Et Google devint nos souvenirs

Une étude américaine montre que notre cerveau se sert d’Internet comme d’une extension de mémoire : il y puise des informations sans les retenir. Un constat qui n’est pas sans poser quelques problèmes sociétaux.

Par Viviane Thivent, le 13/09/2011

Signe des temps

Il y a quinze ans, se rappeler de quelque chose, c’était plisser des yeux, trépigner en émettant des sons gutturaux ou lever le nez au ciel dans l’espoir d’y trouver une bribe de souvenir. Aujourd’hui, rien à voir, se souvenir d’une information, c’est avant tout baisser la tête et consulter tout de go Google au travers de son smartphone ou de son ordinateur. Tempora mutantur et nos mutamur in illis – les temps changent et nous changeons avec eux. Sauf que cette mutation n’est pas sans conséquence, montrent trois Américains (B. Sparrow et al., Science, 5 août 2011).

En effet, les chercheurs ont testé la façon dont les internautes mémorisent les informations trouvées sur la Toile. Ils ont donné à lire à des cobayes une quarantaine d’informations type « l’autruche a un œil plus grand que son cerveau ». Puis, histoire de renforcer la mémorisation, ils leur ont demandé de taper les mêmes phrases à l’ordinateur. À la moitié du groupe, ils ont signalé qu’à la fin de l’expérience, ils devraient écrire toutes les phrases dont ils se souvenaient. À l'autre moitié, ils n'ont rien dit. Chaque groupe a encore été divisé en deux : un sous-groupe étant informé que l'ordinateur ne mémoriserait pas les phrases, l'autre non.
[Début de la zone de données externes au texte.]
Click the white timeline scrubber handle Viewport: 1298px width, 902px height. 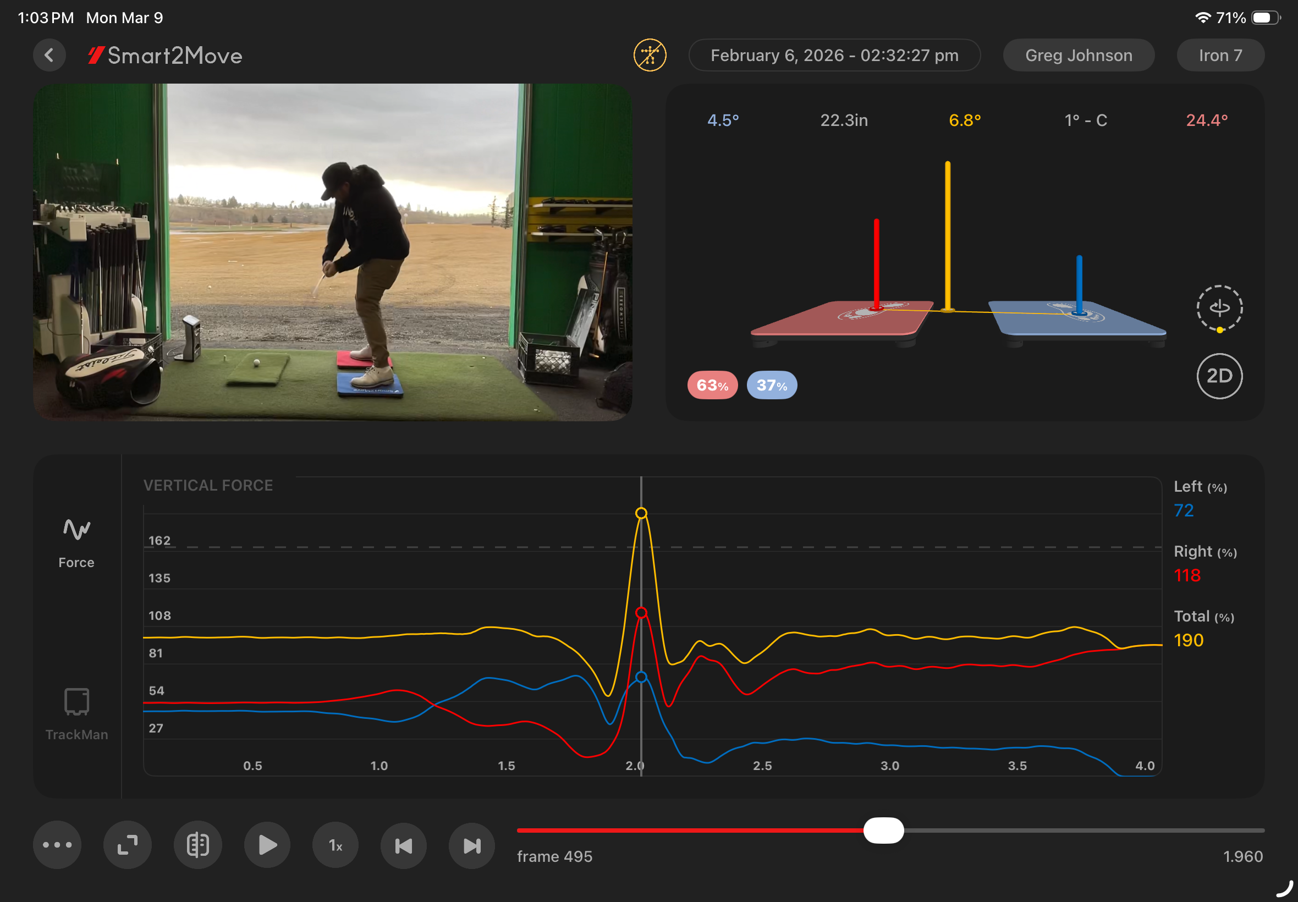coord(883,830)
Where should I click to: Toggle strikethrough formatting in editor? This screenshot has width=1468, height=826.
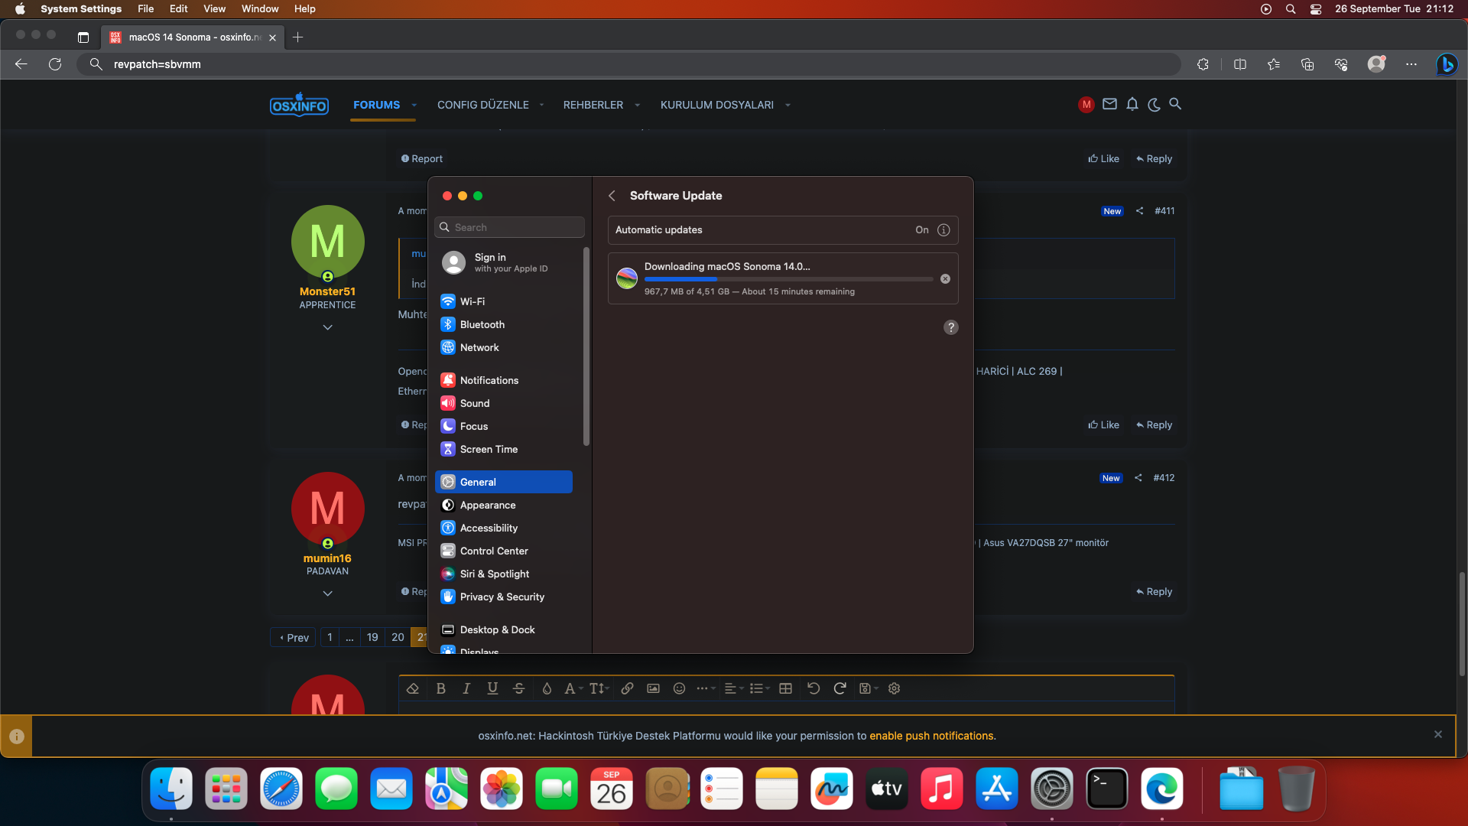(x=518, y=688)
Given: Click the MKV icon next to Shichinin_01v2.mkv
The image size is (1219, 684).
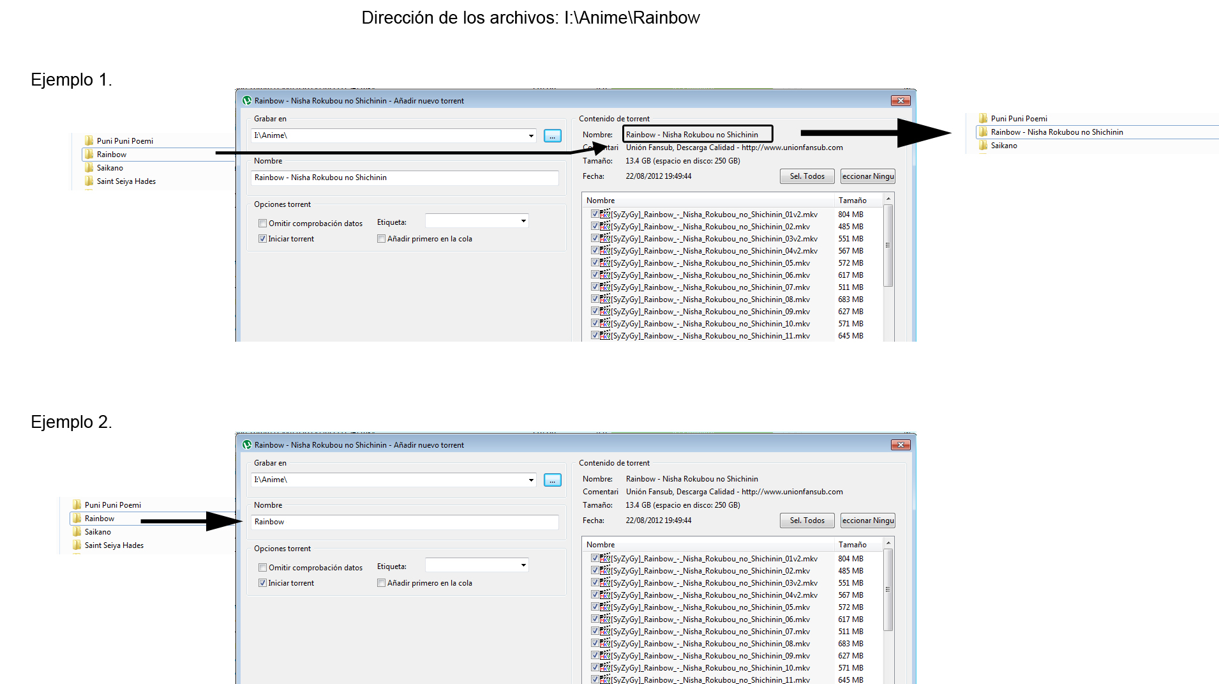Looking at the screenshot, I should click(x=604, y=215).
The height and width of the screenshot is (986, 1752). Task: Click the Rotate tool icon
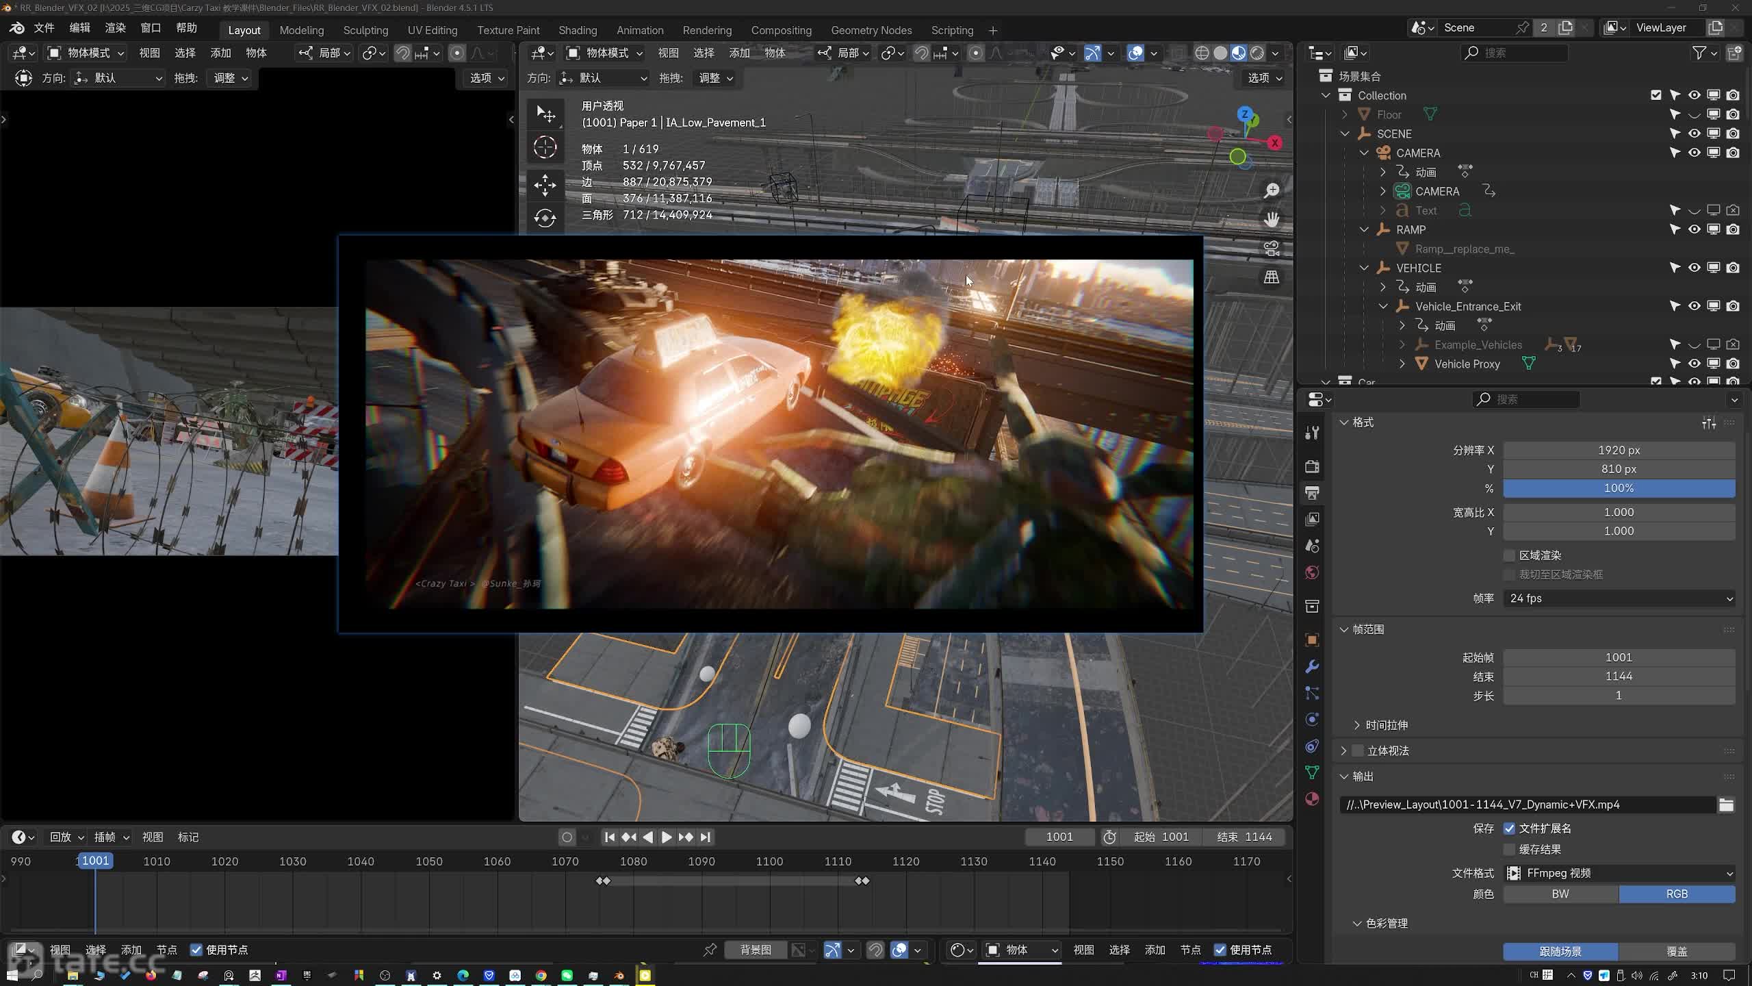[545, 218]
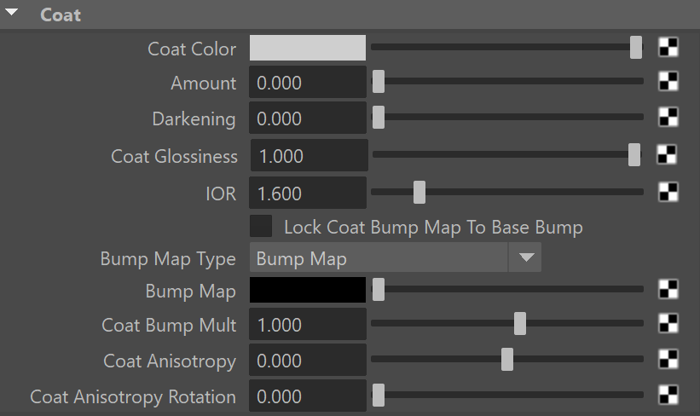
Task: Click the Coat Bump Mult value field
Action: (308, 324)
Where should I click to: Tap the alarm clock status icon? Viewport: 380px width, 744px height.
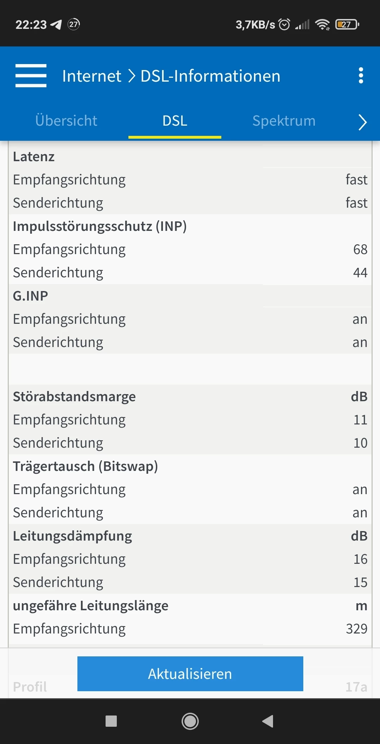tap(284, 24)
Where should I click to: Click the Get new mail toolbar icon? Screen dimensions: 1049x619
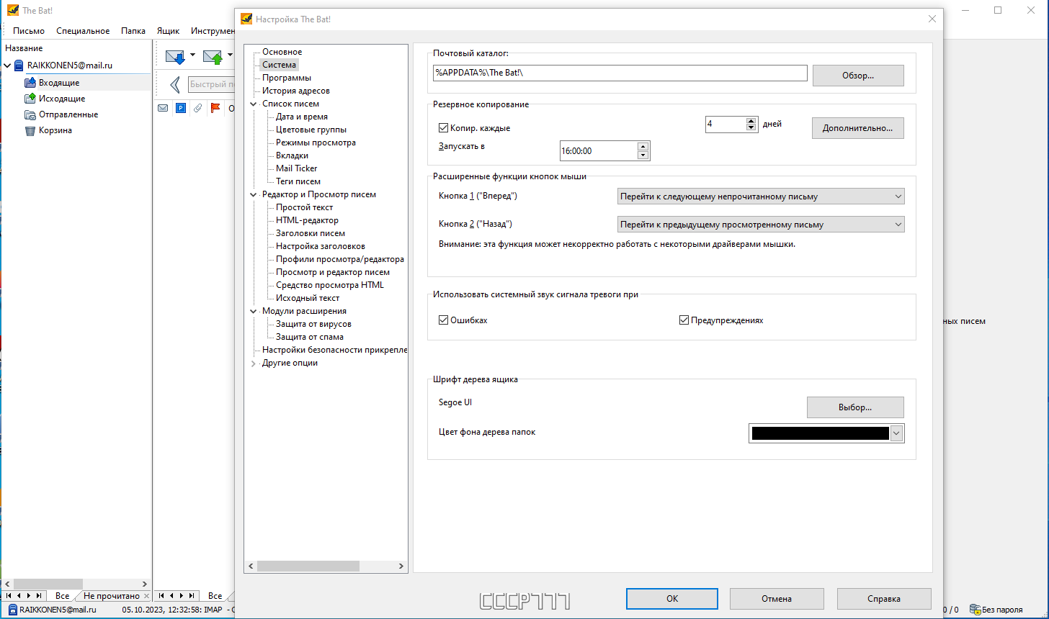(175, 56)
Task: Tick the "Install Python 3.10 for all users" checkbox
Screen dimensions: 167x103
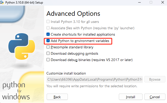Action: (x=48, y=22)
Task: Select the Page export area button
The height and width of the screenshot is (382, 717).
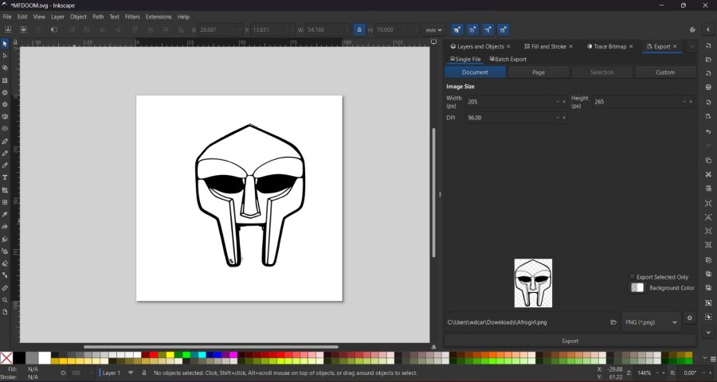Action: (539, 72)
Les résultats montrent que ceux qui devaient retenir un maximum d’informations se souvenaient mieux que les autres. Mais plus intéressant, ceux qui avait conscience de la volatilité de l’information se sont moins reposés sur l’ordinateur et ont mémorisé davantage de phrases. D’autres tests ont montré que, lorsque les sujets savent qu'ils peuvent avoir accès à une information, ils retiennent plutôt la façon de la trouver (tel dossier, telle adresse) que son contenu. « Ce résultat relève du sens commun, constate Serge Laroche de l’équipe "Mécanismes cellulaires et moléculaires de la plasticité et de la mémoire" de l'université Paris-Sud. Des études antérieures avaient montré des choses similaires pour la mémorisation des informations obtenues à partir de personnes ressources ou de livres. »

Internet, le monde volatil

« Et c’est bien là tout le problème car les internautes utilisent Internet comme s’il s’agissait d’une extension de leur mémoire. Or, c’est mal interpréter la nature même d’Internet », s’inquiète Jean Véronis, professeur de linguistique et d'informatique à l'université de Provence. Car effectivement, Internet n’est pas la grande bibliothèque d’Alexandrie. Il s’agit d’une base de données mouvante, volatile, où les textes sont faits et défaits, où les pages naissent, vivent et meurent. Une information disponible un jour ne l’est donc pas forcément le lendemain.

« De plus, en France, environ 90%* des recherches sur Internet sont faites via Google, continue le chercheur. Or, cette situation de monopole est problématique d’abord parce que ce moteur de recherche est devenu depuis quelques années une sorte de boîte noire. Nul ne sait exactement comment sont choisis, hiérarchisés les liens, ce qui laisse la porte ouverte à toutes les dérives ou manipulations. » En outre, chaque recherche effectuée par l’internaute est enregistrée par Google. « C’est comme si vos pensées, vos interrogations sortaient de votre cerveau pour enrichir les bases de données de Google. » Sur Internet en effet, et contrairement à un livre, l’échange de données se fait dans les deux sens. Un point qui peut être problématique, surtout quand on sait que les gouvernements peuvent faire appel à Google pour obtenir des informations personnelles sur les internautes. Et à ce petit jeu, la France n’est pas en reste : elle est même le cinquième pays du monde à faire ce genre de demande. « Un état de fait dont les internautes doivent prendre conscience. C’est aux citoyens de se méfier. »

*Google représente 66% du marché des moteurs de recherche aux États-Unis.